I got this and have it on hold for now.  I think that it is pretty good, points are a little high.?  OK resort?


 Wyndham Westwinds (#2178)  
Travel Dates
07/05/2013 - 07/12/2013     Kitchen
Full    Unit Type
2 Bedrooms  
Privacy/Max Occupancy
4/6     RCI Points Value
63000  

<


----------



## lcml11 (Dec 27, 2012)

tlguinn_2000 said:


> I got this and have it on hold for now.  I think that it is pretty good, points are a little high.?  OK resort?
> 
> 
> Wyndham Westwinds (#2178)
> ...



Westwinds is my favorate resort in the Wyndham System on the Beach.  It does not have the hustle and bustle of some of the other Myrtle Beach Resorts.  It has great beach front that never has had a lot of people on it due to its location when I have been there.  I have never been there in the summer, but I think it is probably the same in summer.  I do not think you will regret your choise.

For whatever it is worth, I just checked Westwinds for your dates and did not see any availability at this resort through Club Wyndham Plus for the owners.  The way you went in though RCI Points may be the best route available at this point.  It is truely a great resort.


----------



## antjmar (Dec 27, 2012)

lcml11 said:


> Westwinds is my favorate resort in the Wyndham System on the Beach.  It does not have the hustle and bustle of some of the other Myrtle Beach Resorts.  It has great beach front that never has had a lot of people on it due to its location when I have been there.  I have never been there in the summer, but I think it is probably the same in summer.  I do not think you will regret your choise.
> 
> For whatever it is worth, I just checked Westwinds for your dates and did not see any availability at this resort through Club Wyndham Plus for the owners.  The way you went in though RCI Points may be the best route available at this point.  It is truely a great resort.



I agree with the above great updated resort. I have been there in summer and not crowded. Pool a bit small but you are so close to the ocean! 7/5 check in should get you a room on the  4th or 5th floor.


----------



## lcml11 (Dec 27, 2012)

antjmar said:


> I agree with the above great updated resort. I have been there in summer and not crowded. Pool a bit small but you are so close to the ocean! 7/5 check in should get you a room on the  4th or 5th floor.



All rooms with the view of the Ocean, I might add.  Just checked the Wyndham site for owners, no week availablity in June, July, early August for Westwinds except June 1 and 2 for start dates.


----------



## tlguinn_2000 (Dec 29, 2012)

▶ _Set of tasks_:
a. Based on the forum thread about Wyndham Westwinds, say whether each statement agrees with it, answering yes or no and quoting the deciding words: (i) the poster who calls Westwinds a favorite resort had never stayed there in summer; (ii) the listed unit has three bedrooms; (iii) one reply describes the pool as large.
b. Filter the records down to the lines that contain the string "click".
The records have nothing to do with the forum thread.

▶ _Records for this task_:

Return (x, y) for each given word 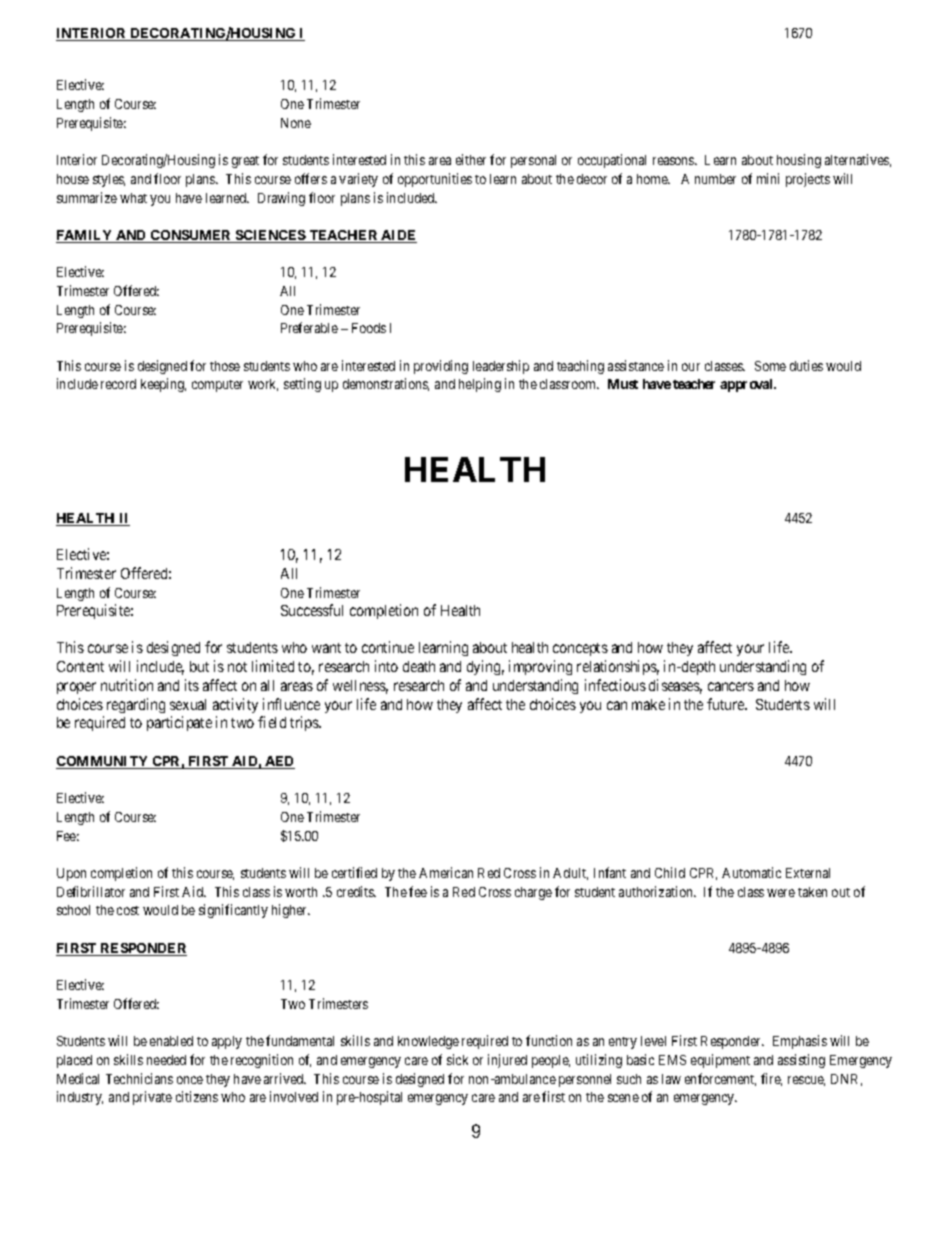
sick (457, 1059)
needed (166, 1060)
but (199, 666)
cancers (731, 686)
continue (388, 647)
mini (768, 178)
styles (109, 180)
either (471, 159)
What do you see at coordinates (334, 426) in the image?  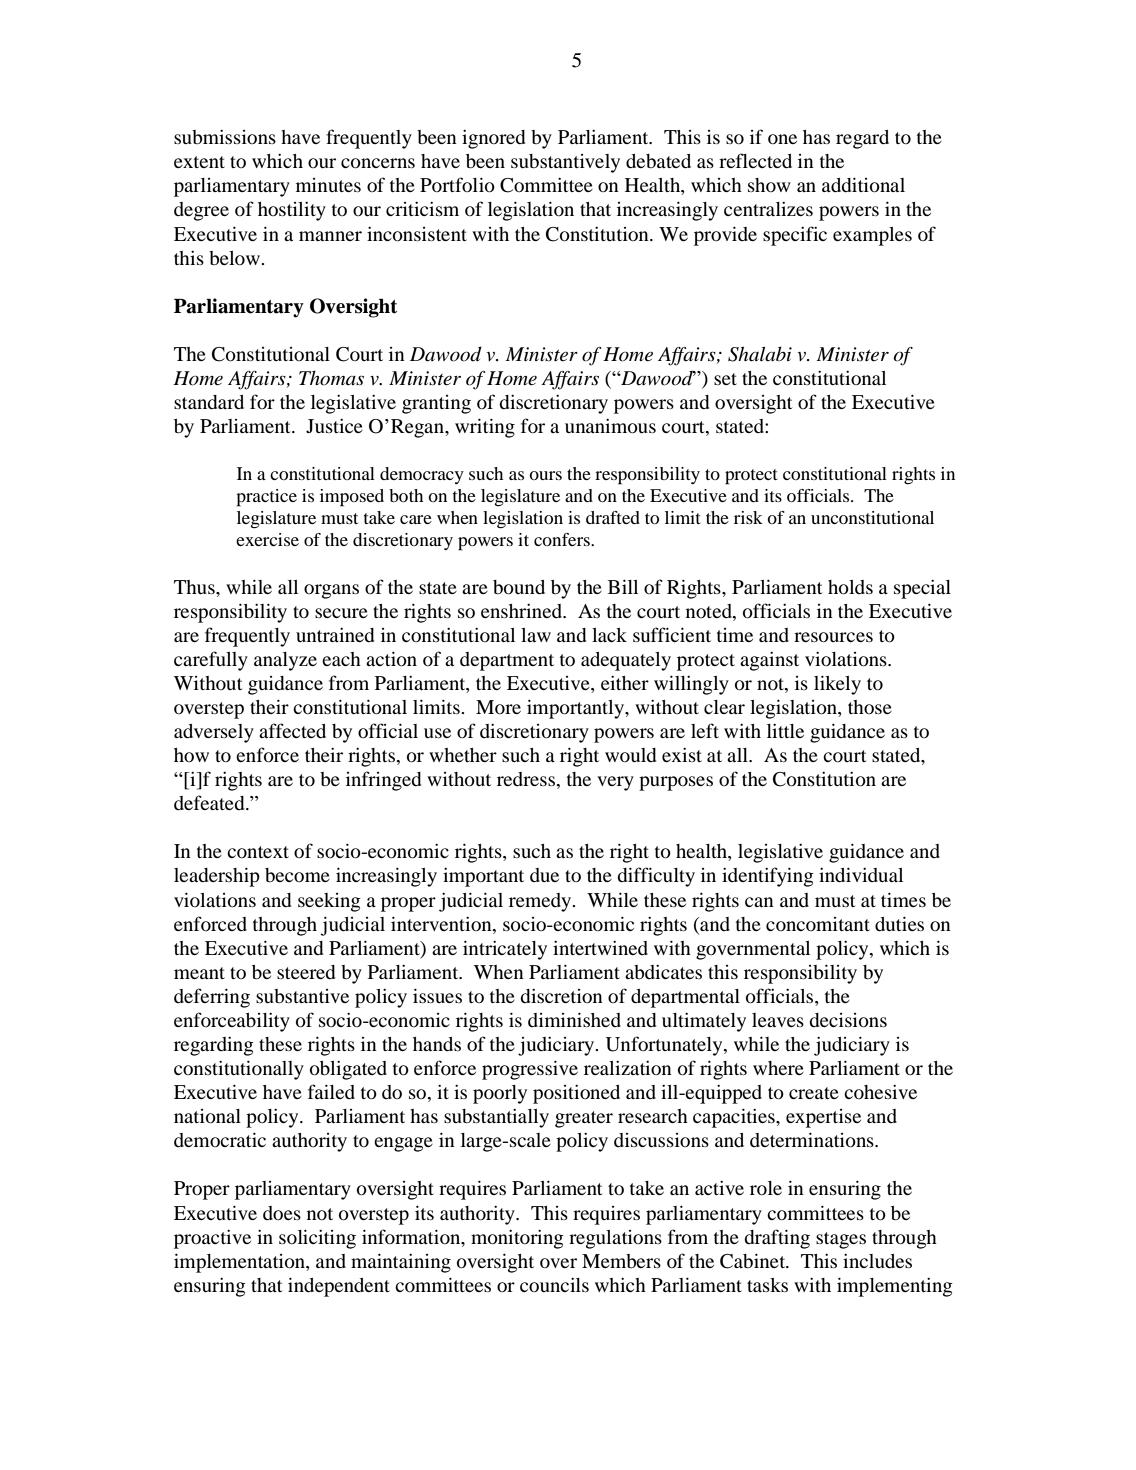 I see `Justice` at bounding box center [334, 426].
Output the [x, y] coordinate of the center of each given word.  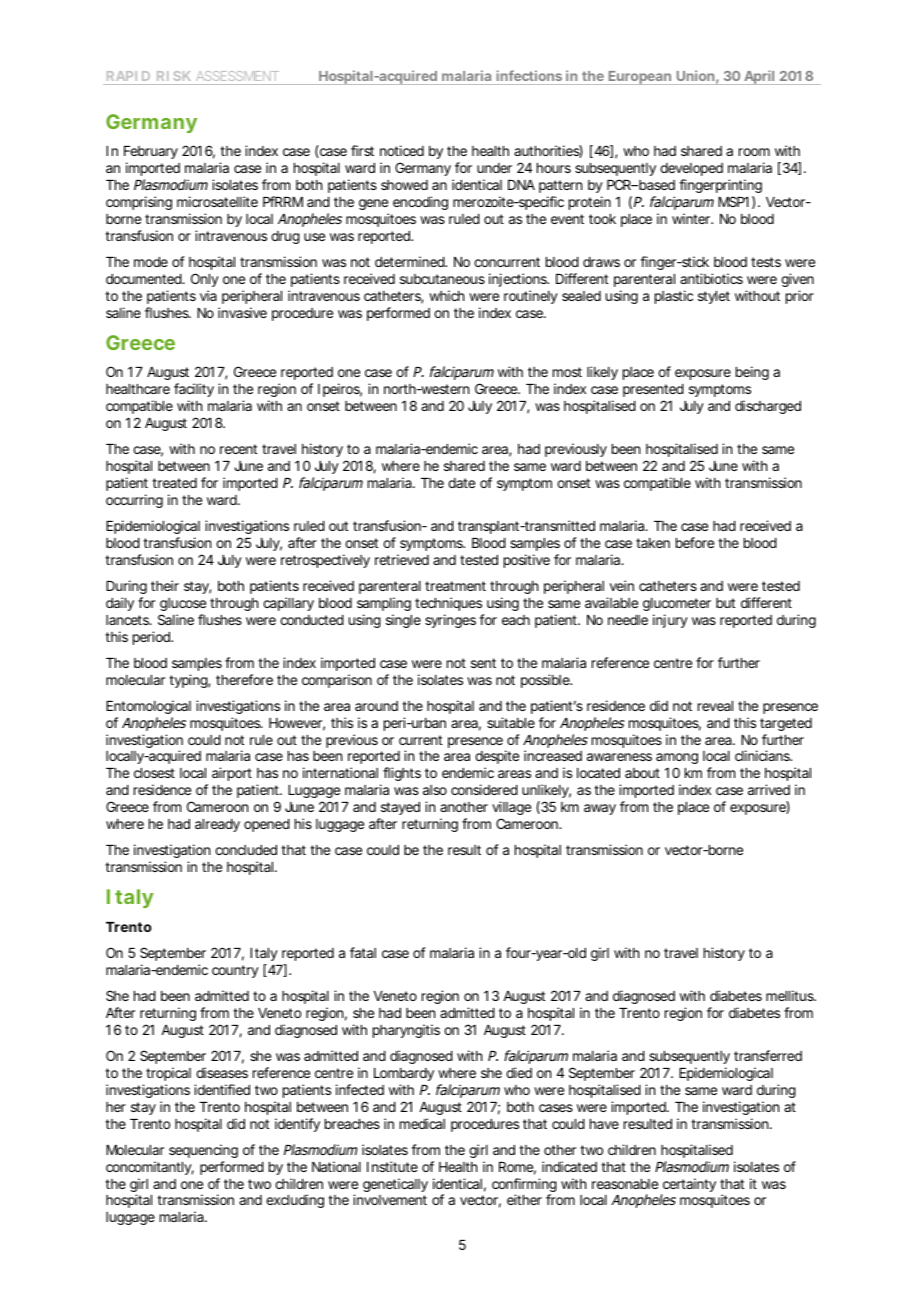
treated [174, 483]
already [217, 825]
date [461, 483]
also [435, 790]
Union [695, 75]
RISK [174, 76]
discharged [768, 407]
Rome [516, 1167]
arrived [769, 789]
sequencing [203, 1151]
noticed [402, 150]
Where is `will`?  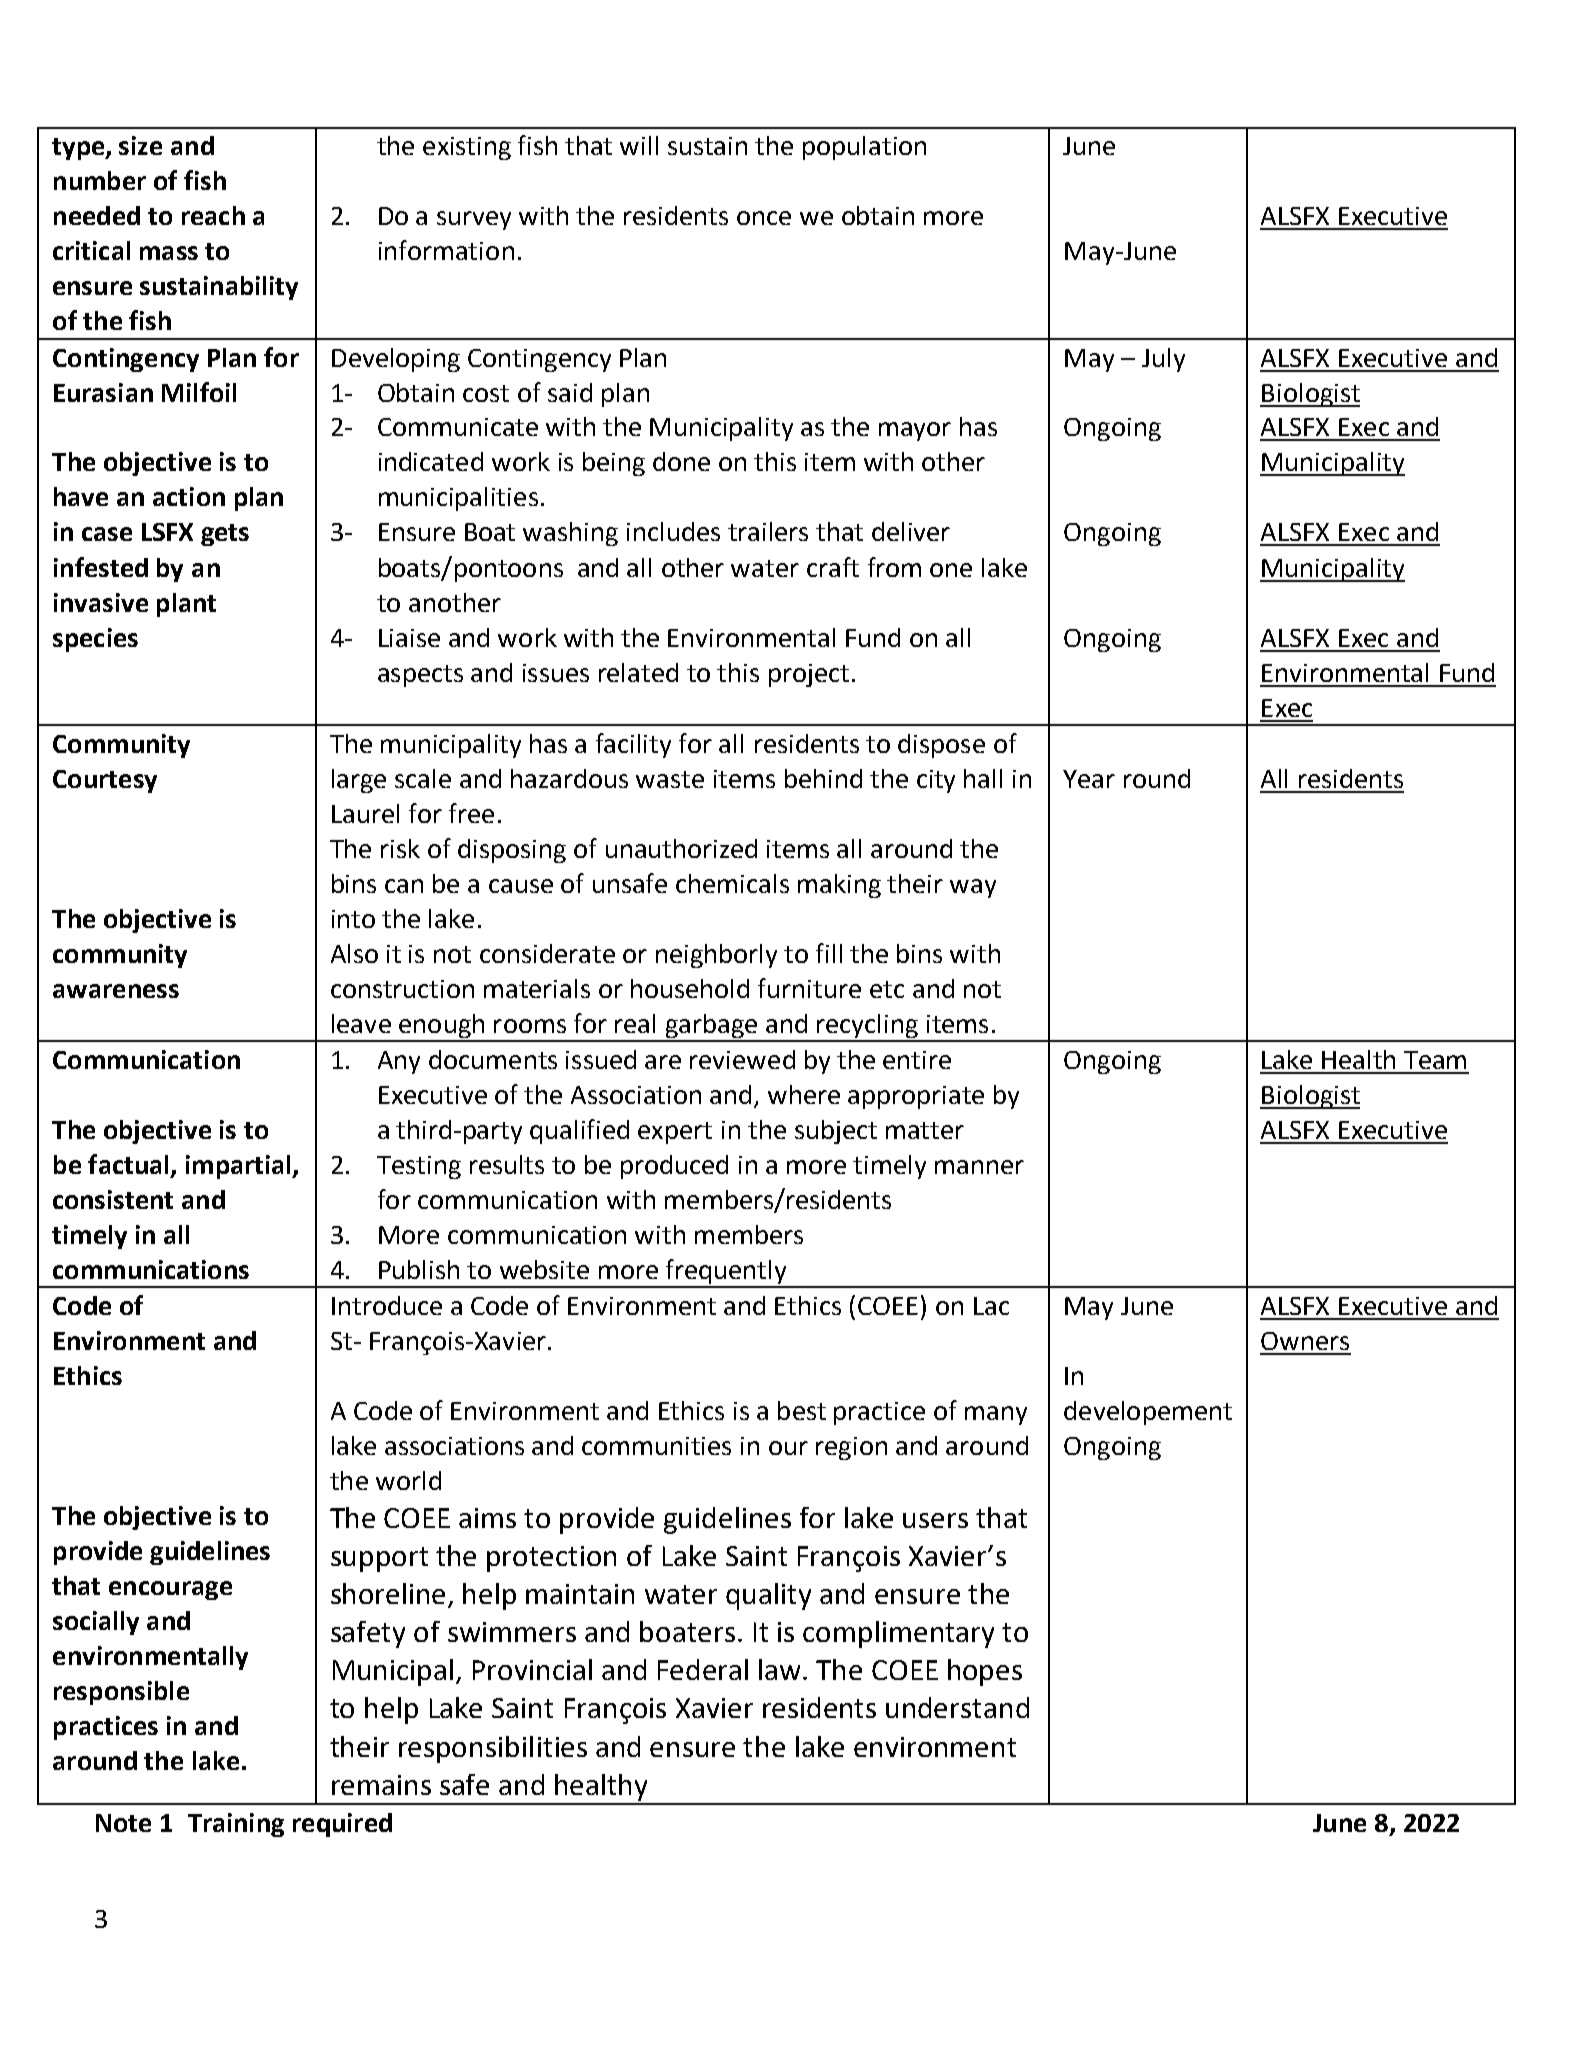 will is located at coordinates (639, 145).
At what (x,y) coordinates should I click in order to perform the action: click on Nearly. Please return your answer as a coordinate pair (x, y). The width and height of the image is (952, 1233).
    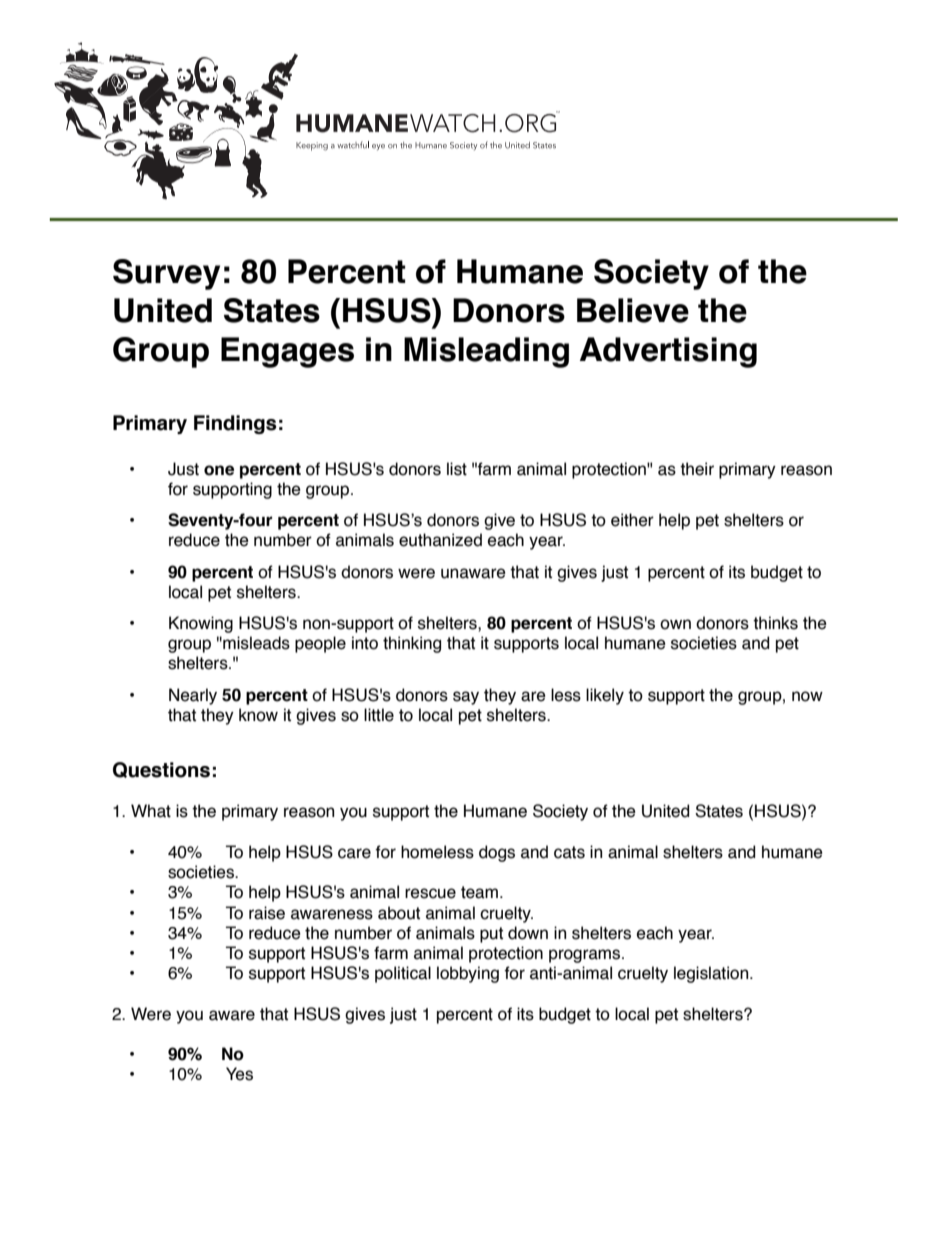
    Looking at the image, I should click on (193, 696).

▶ _Solutions to the tasks_:
a.
(i) Yes: "I have never been there in the summer"
(ii) No: "2 Bedrooms"
(iii) No: "Pool a bit small"

b.
At what (x,y) coordinates should I click in order to perform the action: click on Nearly. Please return your answer as a coordinate pair (x, y). The width and height of the image is (952, 1233).
    Looking at the image, I should click on (193, 696).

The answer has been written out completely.